** Records for this task follows **

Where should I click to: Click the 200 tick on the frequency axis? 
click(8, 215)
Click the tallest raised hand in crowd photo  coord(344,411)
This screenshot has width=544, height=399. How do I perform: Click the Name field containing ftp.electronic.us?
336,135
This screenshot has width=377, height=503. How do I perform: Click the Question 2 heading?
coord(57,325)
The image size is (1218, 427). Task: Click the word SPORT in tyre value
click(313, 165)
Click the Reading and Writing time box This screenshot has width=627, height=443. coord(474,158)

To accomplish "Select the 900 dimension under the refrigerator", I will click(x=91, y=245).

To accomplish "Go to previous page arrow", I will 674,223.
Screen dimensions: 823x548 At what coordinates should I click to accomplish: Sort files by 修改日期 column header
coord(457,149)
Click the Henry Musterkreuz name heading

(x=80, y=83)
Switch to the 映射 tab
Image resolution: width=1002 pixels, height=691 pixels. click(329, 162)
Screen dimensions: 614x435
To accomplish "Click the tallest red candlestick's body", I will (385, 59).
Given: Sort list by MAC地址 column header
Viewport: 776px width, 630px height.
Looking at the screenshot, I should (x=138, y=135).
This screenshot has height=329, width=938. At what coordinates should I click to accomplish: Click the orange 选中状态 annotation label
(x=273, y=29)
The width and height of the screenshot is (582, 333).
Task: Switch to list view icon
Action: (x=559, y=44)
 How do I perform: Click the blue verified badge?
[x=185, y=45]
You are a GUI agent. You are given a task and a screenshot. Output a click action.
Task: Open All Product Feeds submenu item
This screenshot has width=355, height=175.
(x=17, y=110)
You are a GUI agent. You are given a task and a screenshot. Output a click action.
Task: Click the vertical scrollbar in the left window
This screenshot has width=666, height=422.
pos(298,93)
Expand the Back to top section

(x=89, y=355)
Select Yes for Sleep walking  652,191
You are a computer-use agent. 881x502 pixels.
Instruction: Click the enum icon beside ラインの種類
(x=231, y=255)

** End of Records for this task **

### Task statement:
Show all lines above containing "Select".

### Answer space:
To accomplish "Select the 900 dimension under the refrigerator", I will click(x=91, y=245).
Select Yes for Sleep walking  652,191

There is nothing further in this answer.